Oh, the potty! Before we leave the house "did you potty?". Tucking into bed "goodnight, did you use the potty?" To the boys "why are you doing that? Do you need to potty?" Leaving a restaurant "let's all go use the potty" Seeing one doing the PP dance "Go use the potty" Josh and I alone on a date and I still USE the word "potty" Then here we are ready to board a plane chaotically trying to get the right partner's sitting together when one says "mommy, I need to potty" My response? "Oh, Lord, NOW? can you not hold it until we take off?" Yep, never fails!

I know you all do it too! Seriously, this is not just me!
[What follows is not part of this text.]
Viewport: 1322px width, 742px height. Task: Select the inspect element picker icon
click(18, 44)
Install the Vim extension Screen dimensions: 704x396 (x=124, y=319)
It is not just an "Ambyrism" Think about it!

Sunday, January 4, 2009

House Hunters
Can you believe we are thinking about moving....AGAIN!?! In our 14 years of marriage we have lived in 11 houses and our last house we actually lived in for 6 years. We just really don't stay put much. I always tease about once we landscape, paint, and finish the basement; it's time to head off for another house.

Early on in our "house hunt" we decided that bringing the kids was a TERRIBLE idea. When I say early on I mean they only looked at one house and we dropped them back off at home. It was seriously nuts! Because we are both licensed agents we are lucky that we can be alone in this endeavor and even talk openly in each home and not offend anyone or even get excited without laying all of our cards out on the table, but the kids were just way to much to deal with. I would've thought I was on candid camera if they weren't all my kids! REALLY. They weren't doing anything that "normal" kids wouldn't do but when you have 6 of them doing things kids do....it turns ugly really fast! For instance 6 of them wanted the same bedroom...yes like I said....UGLY!

Then their was Josh. He turned into some kind of alien freak! No joke! He has been married to me way to long to be discussing "fixer upper" uh huh! You know what I am saying don't you? That means it's a rat hole. I am totally OCD for those of you that don't know, so dirty anything is like a time bomb waiting to go off inside my body. I reluctantly (kicking and screaming, not kidding!) went and looked at two with him before (making a long story short) I said "How about this. I will look for the house. I will go see the house. If it passes my approval I will then set another showing and that is when you can decide on the house. Glad we agree.I'll get back with you as soon as my part is complete" I am not kidding, he will say it wasn't this bad if you talk to him, but really the houses he wanted had two great acres, keeping Emma in the middle school that she'd go to with the rest of her friends, and literally the dead trees were the highlight. Yep. Not gonna happen. "fixer upper" to me is changing a wall color from what the builder just painted. No, I am starting to budge a little because acreage would be nice, keeping Emma in the right school a must and an already finished basement to set up our Disney stuff in again would be thrilling. I will not settle for rat hole though, a few tweaks may be OK to get what we want for the long term.....long term maybe even being more than 18 months, who knows!